A melatonina e o sono em crianças




A melatonina foi isolada e caracterizada como um hormônio produzido pela glândula pineal no final da década de 50. A partir daí inúmeros estudos trataram das funções da pineal e da melatonina, que surpreendentemente parece agir em praticamente todos os sistemas fisiológicos. Por ser sintetizada e secretada apenas durante o período de escuro, funciona como um sinalizador, para o meio interno, do dia e da noite. A produção de melatonina diminui com o envelhecimento. Devido à sua potente ação indutora de sono, a melatonina tem sido utilizada na terapêutica das perturbações do sono, principalmente nas insônias, nos transtornos decorrentes da mudança de fusos horários e nos trabalhadores com jornada noturna.

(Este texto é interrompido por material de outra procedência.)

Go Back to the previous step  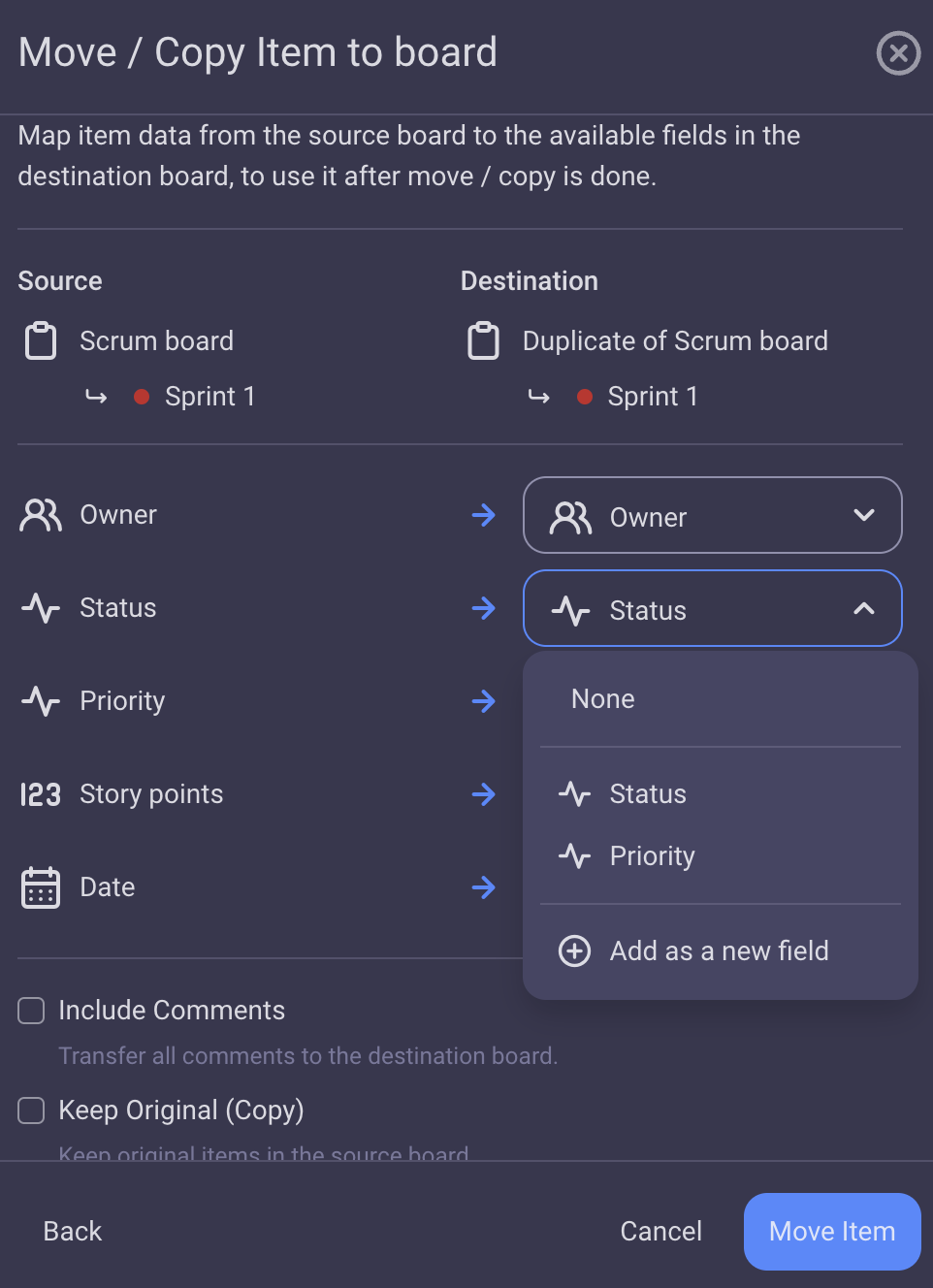coord(73,1232)
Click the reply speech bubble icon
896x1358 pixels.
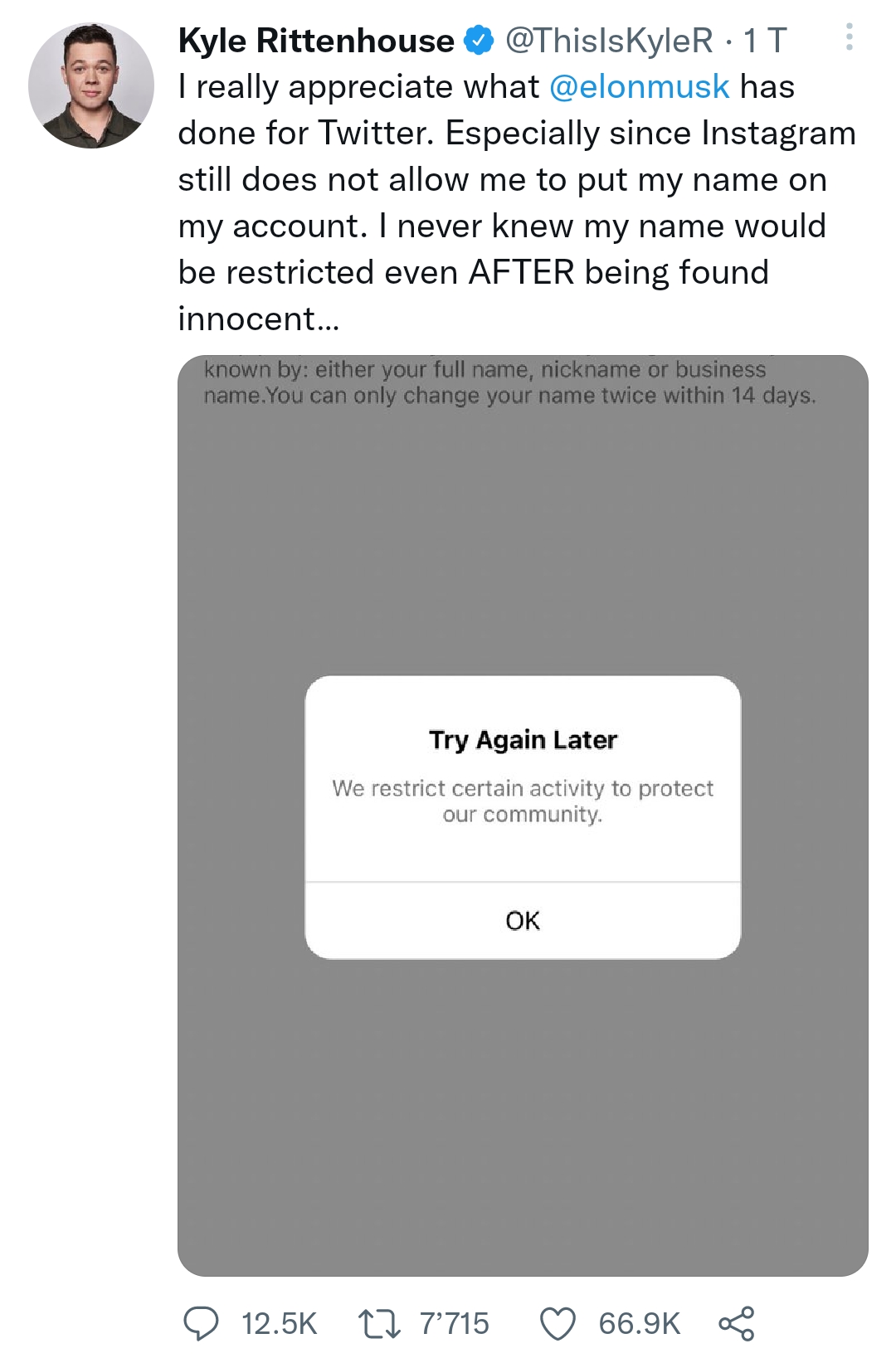click(201, 1323)
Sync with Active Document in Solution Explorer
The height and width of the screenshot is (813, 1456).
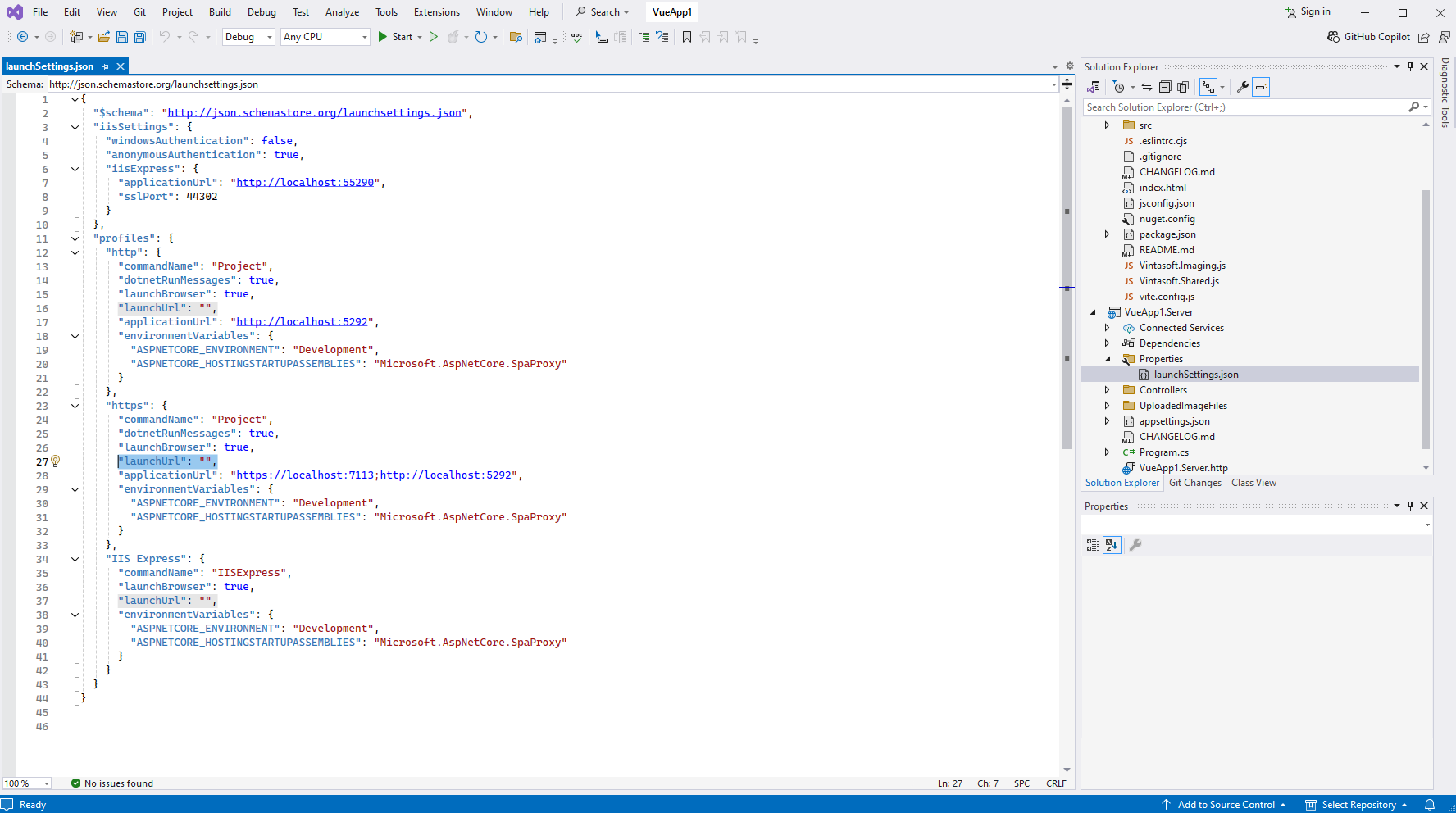pos(1147,87)
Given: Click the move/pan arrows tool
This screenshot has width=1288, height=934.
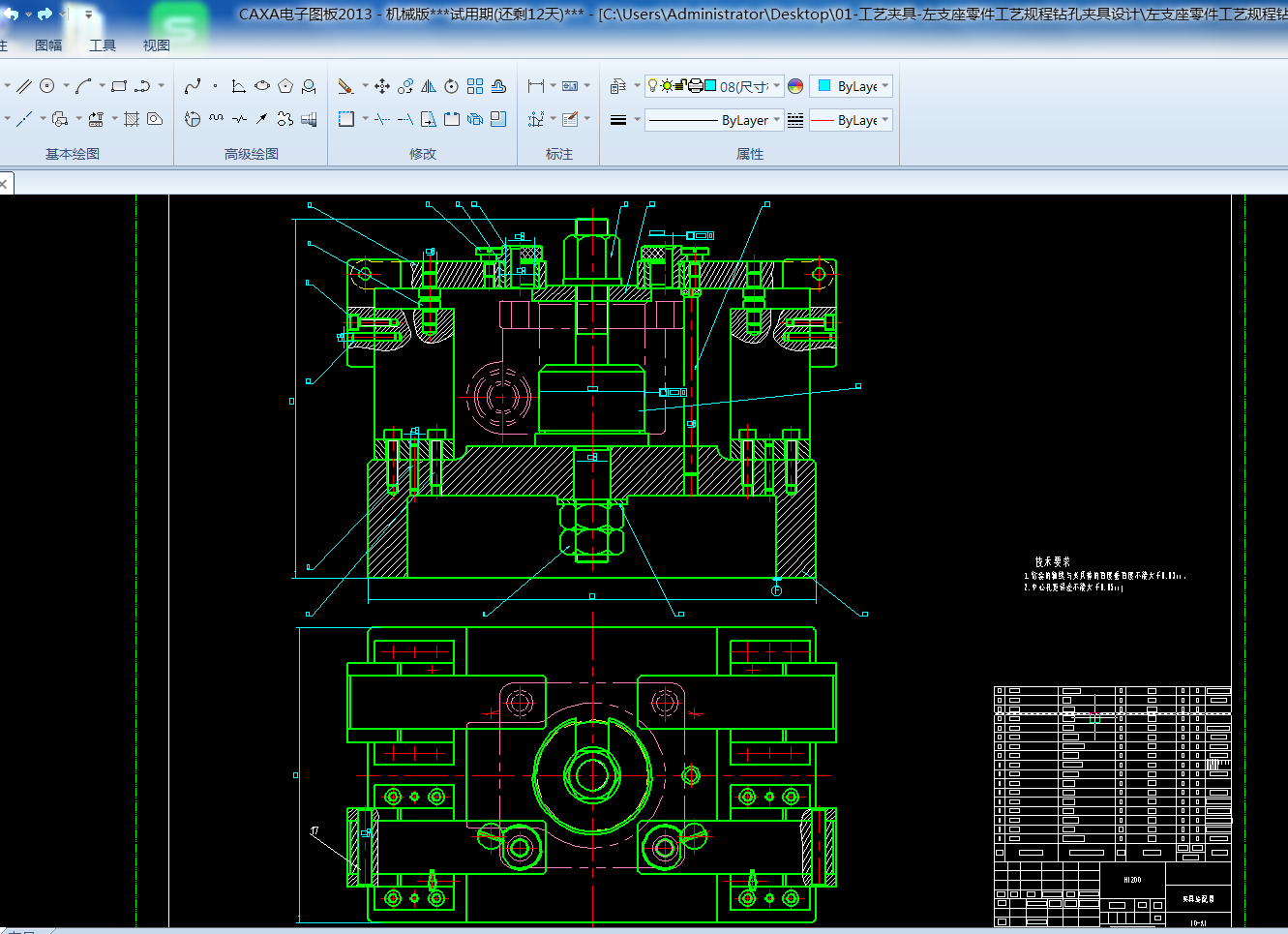Looking at the screenshot, I should tap(382, 86).
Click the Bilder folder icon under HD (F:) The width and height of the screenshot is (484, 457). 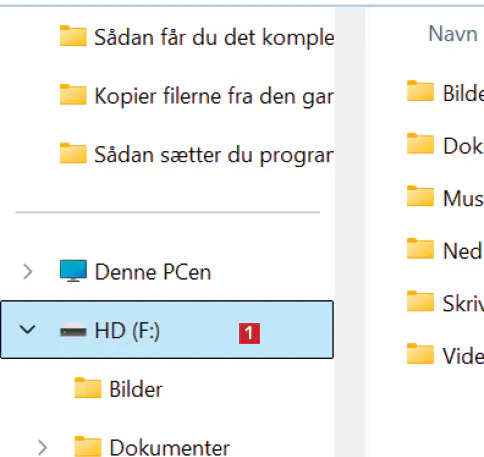(x=88, y=388)
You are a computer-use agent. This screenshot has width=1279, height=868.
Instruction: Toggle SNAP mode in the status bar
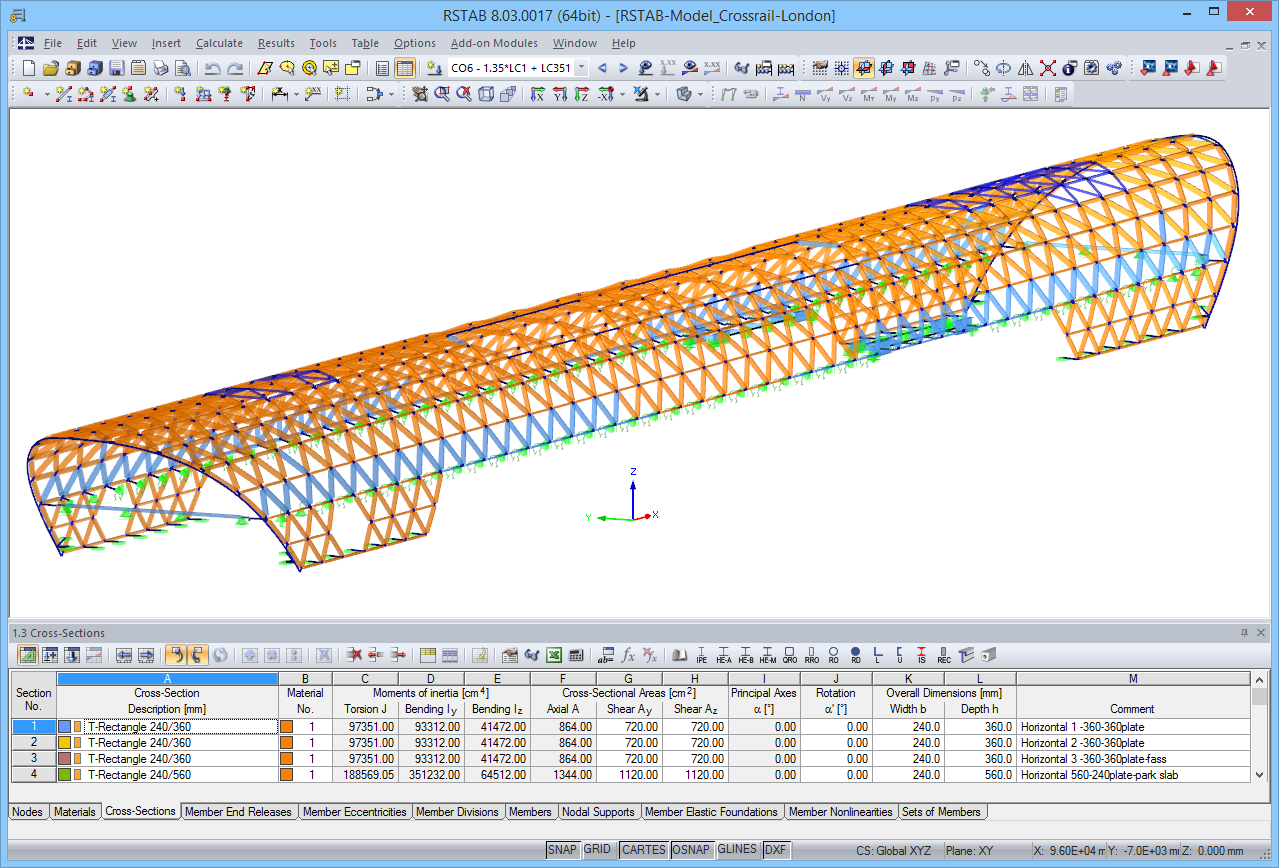pyautogui.click(x=564, y=848)
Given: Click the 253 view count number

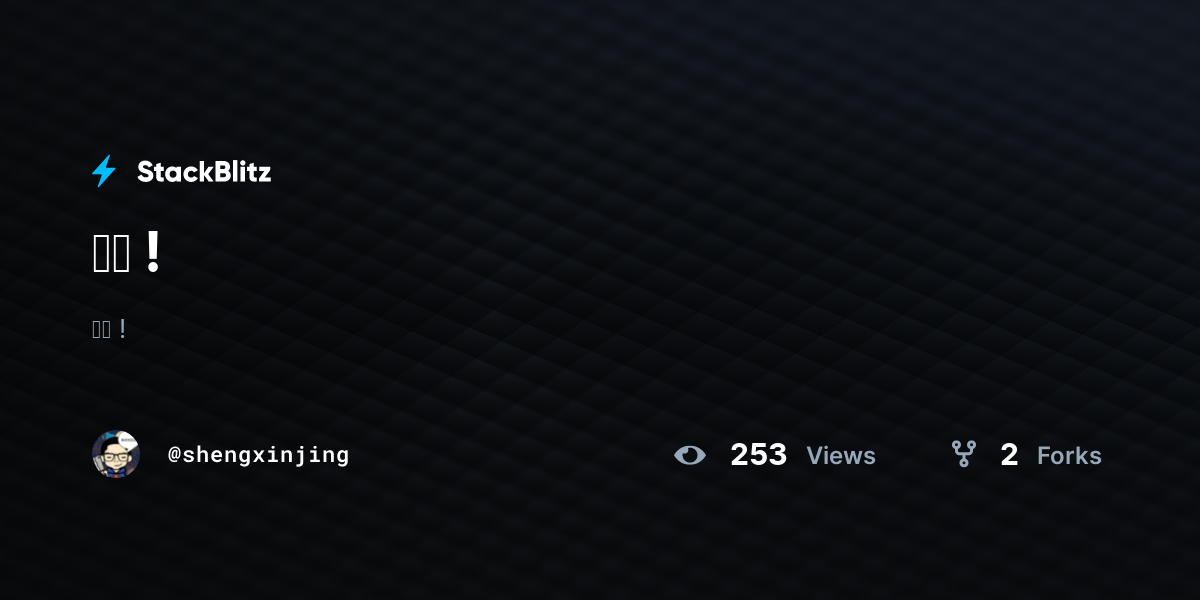Looking at the screenshot, I should 759,455.
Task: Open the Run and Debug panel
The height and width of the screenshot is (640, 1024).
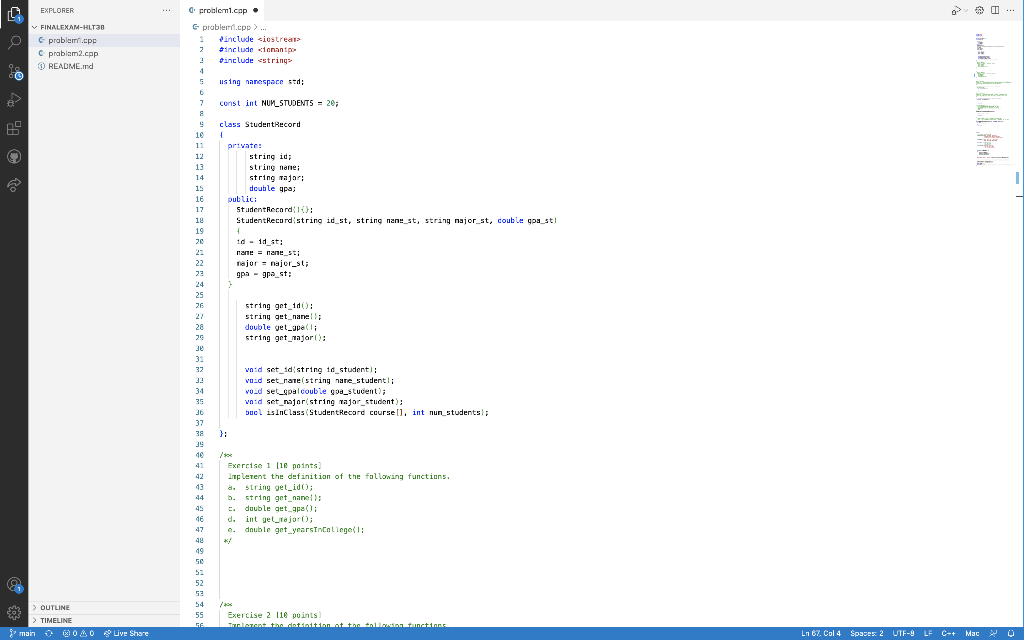Action: pyautogui.click(x=14, y=99)
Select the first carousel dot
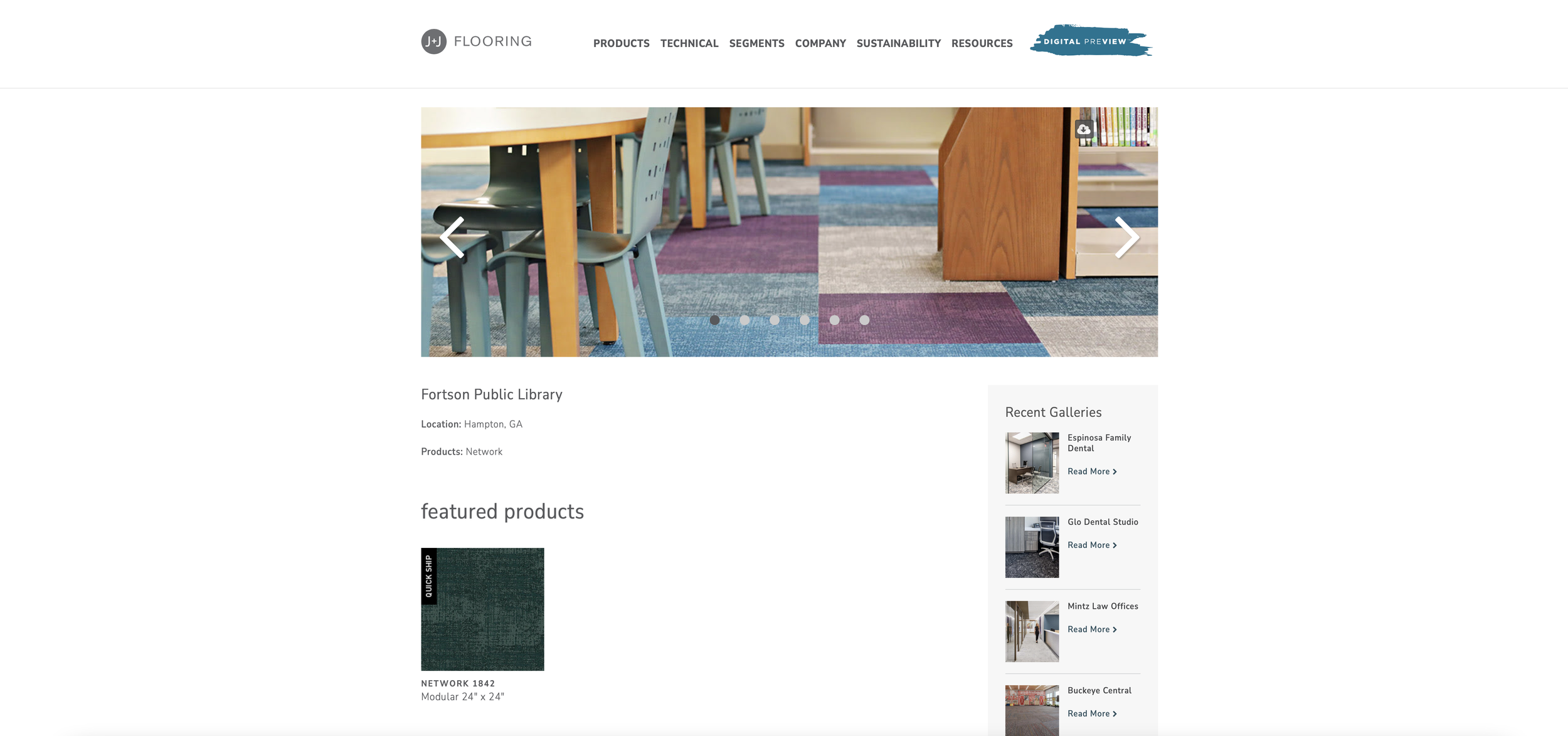 coord(714,320)
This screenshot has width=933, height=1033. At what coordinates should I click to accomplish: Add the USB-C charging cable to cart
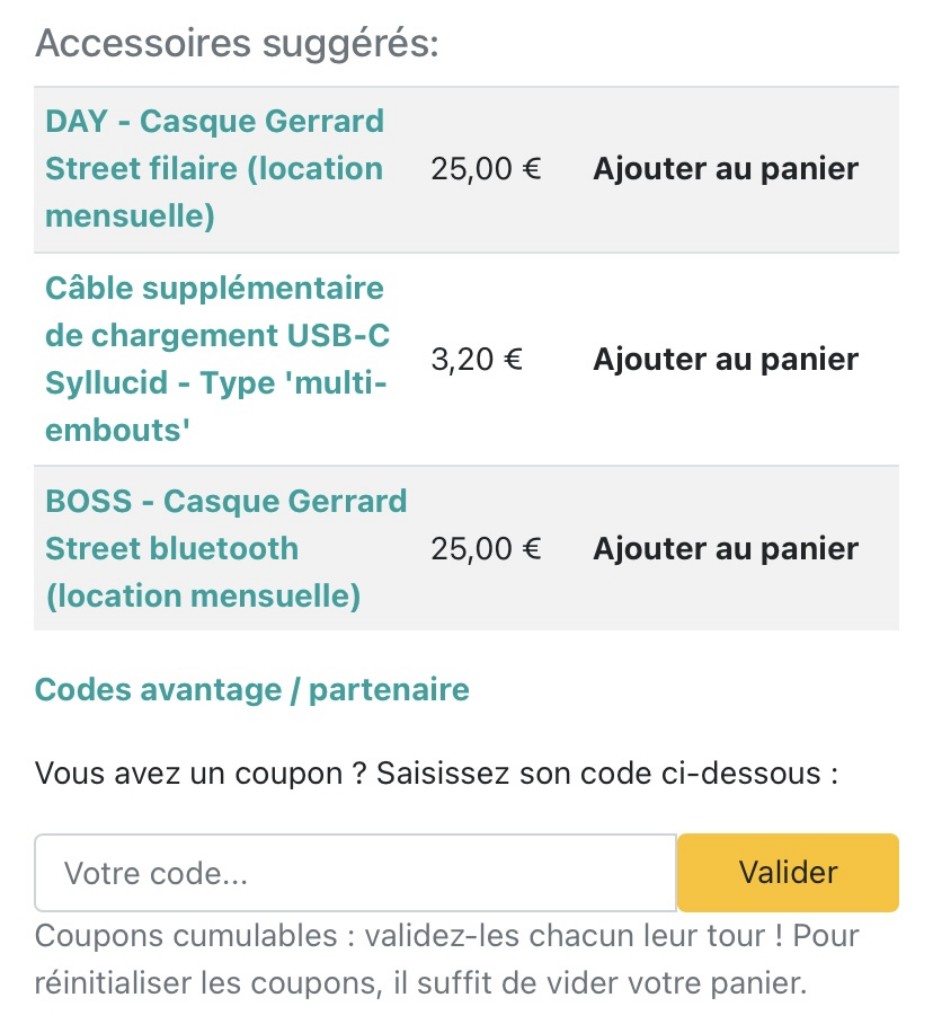pos(725,359)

Os estudos da melatonina nos distúrbios do sono na infância, são ainda raros; o primeiro relato de uso clinico em crianças é de 1991, quando foi administrado melatonina a um menino de 9 anos com um ritmo sono-vigília profundamente alterado e, após receber a medicação, houve correção do padrão. Jan et al. (1994) administraram melatonina a 15 crianças com insônia e déficit visual com resultados promissores. Apesar de sabermos que a melatonina é um potente indutor de sono, não sabemos bem como ela se comporta nas várias alterações do sono. O esclarecimento das funções da melatonina contribuirão para a elucidação do papel da glândula pineal e do sono. O uso da melatonina na prática clínica, sobretudo em crianças, ainda carece de maiores e melhores estudos. Assim a compreensão das funções e dos mecanismos de ação da melatonina, embora interessantes, ainda oferecem reservas para sua aplicabilidade na clínica.